__Prompt__
Nothing but the lines below between the line holding "Task: Enable the Emissive? checkbox" and the line holding "Given: Toggle the dark mode moon icon", inclusive, should appear in the answer, each set down exactly.

__The records__
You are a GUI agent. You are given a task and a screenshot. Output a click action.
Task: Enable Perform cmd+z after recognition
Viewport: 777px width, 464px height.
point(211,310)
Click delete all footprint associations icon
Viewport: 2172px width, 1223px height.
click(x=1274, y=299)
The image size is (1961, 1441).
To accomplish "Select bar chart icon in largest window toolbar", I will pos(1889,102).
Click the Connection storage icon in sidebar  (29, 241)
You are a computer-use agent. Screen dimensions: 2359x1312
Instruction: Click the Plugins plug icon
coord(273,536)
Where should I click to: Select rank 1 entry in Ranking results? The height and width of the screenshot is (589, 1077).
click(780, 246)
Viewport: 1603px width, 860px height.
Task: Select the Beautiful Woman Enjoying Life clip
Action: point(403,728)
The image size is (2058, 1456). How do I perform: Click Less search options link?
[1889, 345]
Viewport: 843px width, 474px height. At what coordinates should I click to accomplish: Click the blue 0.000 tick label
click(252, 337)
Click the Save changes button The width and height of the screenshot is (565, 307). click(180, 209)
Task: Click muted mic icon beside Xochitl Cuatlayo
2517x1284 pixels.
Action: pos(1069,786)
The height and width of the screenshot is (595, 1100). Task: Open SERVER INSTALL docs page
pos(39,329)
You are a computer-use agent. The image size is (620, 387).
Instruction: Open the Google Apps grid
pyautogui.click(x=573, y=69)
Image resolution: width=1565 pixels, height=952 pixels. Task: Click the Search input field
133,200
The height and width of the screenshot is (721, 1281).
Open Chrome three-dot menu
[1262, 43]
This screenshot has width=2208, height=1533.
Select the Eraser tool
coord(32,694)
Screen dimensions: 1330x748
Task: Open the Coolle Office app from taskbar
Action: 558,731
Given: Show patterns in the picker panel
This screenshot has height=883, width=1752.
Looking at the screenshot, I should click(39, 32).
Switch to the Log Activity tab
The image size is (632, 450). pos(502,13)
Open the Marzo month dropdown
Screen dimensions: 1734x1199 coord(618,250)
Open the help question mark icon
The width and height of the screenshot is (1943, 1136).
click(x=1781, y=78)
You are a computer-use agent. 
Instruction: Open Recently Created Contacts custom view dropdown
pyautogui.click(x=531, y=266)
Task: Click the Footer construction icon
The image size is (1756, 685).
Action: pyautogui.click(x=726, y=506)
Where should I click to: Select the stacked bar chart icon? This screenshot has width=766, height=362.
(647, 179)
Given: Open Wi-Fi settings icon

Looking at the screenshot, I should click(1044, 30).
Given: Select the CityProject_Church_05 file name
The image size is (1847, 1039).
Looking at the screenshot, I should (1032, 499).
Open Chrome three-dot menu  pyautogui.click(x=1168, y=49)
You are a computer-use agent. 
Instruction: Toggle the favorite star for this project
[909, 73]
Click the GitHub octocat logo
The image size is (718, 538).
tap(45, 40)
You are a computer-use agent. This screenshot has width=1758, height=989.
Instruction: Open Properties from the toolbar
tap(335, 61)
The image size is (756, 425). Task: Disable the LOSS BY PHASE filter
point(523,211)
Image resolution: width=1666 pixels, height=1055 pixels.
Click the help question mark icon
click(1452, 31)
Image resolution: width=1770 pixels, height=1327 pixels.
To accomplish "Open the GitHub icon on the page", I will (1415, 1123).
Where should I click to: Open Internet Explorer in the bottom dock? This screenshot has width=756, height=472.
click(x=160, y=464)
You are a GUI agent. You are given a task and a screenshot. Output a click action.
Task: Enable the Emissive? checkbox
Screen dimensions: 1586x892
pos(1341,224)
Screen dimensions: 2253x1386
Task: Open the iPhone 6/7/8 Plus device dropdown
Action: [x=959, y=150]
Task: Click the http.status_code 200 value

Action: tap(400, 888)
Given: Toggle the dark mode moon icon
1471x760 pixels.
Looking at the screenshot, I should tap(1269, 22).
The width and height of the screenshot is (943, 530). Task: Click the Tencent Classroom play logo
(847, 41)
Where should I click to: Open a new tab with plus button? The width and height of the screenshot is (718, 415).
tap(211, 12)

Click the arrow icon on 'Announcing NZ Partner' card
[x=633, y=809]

__Solution to the problem__
Task: Enable the Emissive? checkbox
Screen dimensions: 1586x892
pos(1341,224)
Screen dimensions: 2253x1386
Task: Open the iPhone 6/7/8 Plus device dropdown
Action: [x=959, y=150]
Task: Click the http.status_code 200 value

Action: tap(400, 888)
Given: Toggle the dark mode moon icon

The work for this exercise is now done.